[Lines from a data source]
____________

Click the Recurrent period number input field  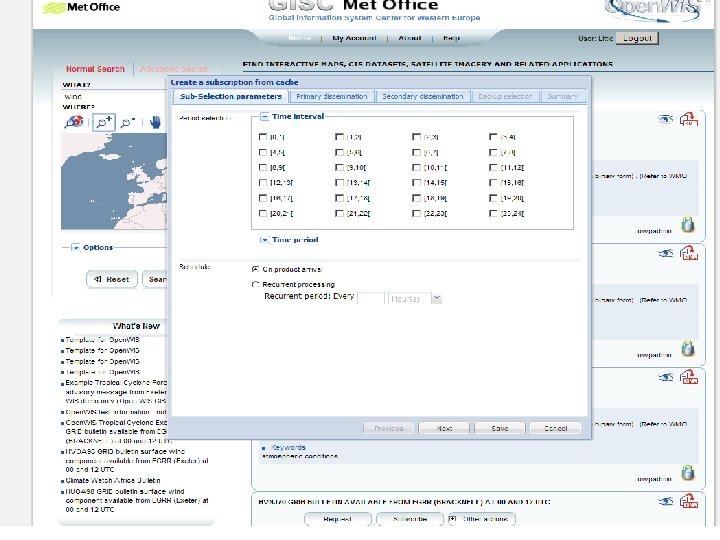click(x=370, y=298)
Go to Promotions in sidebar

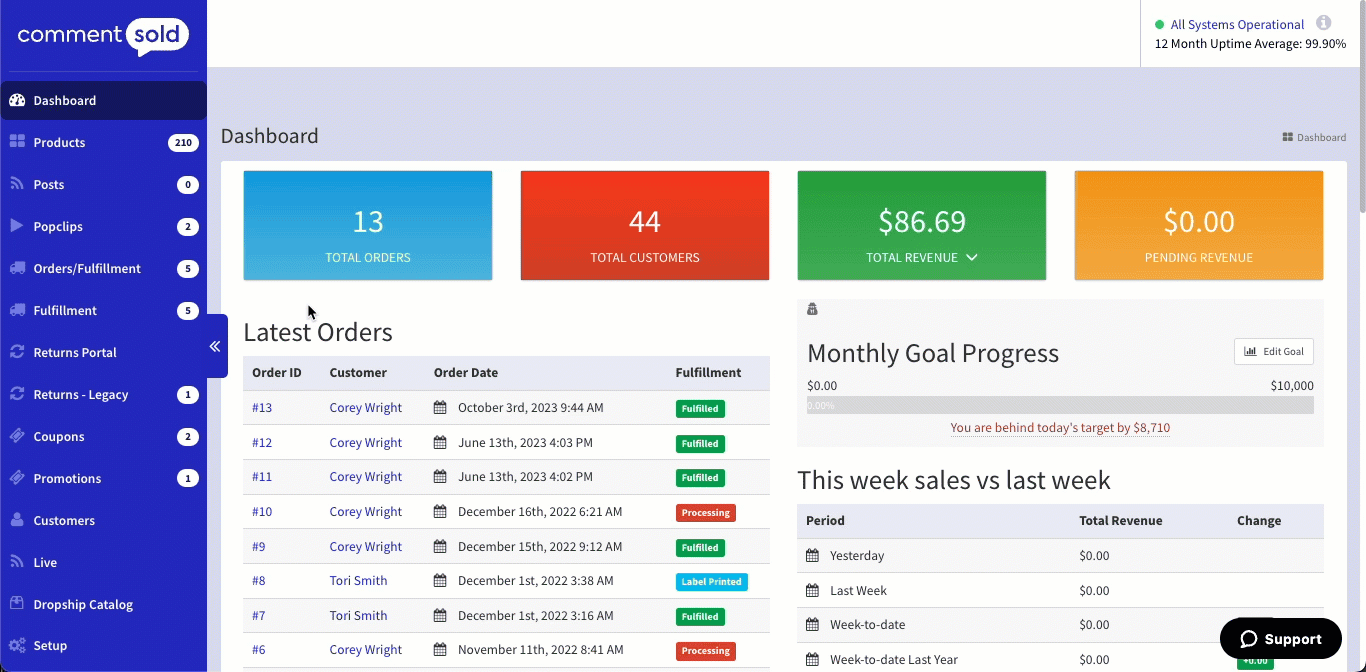pos(67,478)
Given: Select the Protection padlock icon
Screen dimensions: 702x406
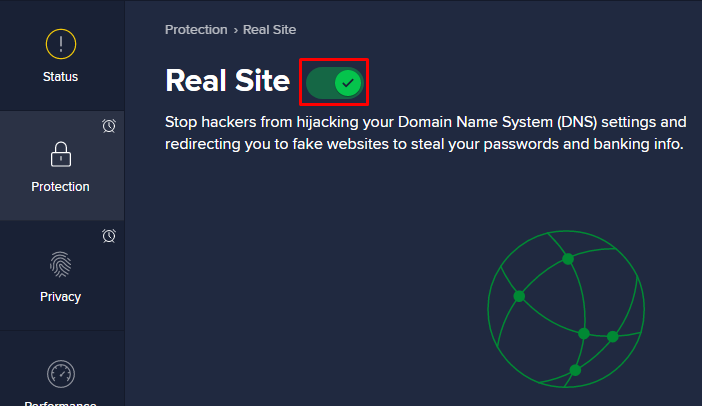Looking at the screenshot, I should (61, 154).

____________

Starting at the line that has "Go to Promotions in sidebar" and continuing to the last line, edit the lines so that "padlock" becomes "lock", with nothing else changed. Omit the pictures.

- Output for this exercise:
Go to Promotions in sidebar

pos(67,478)
Given: Select the Protection lock icon
Screen dimensions: 702x406
Looking at the screenshot, I should (61, 154).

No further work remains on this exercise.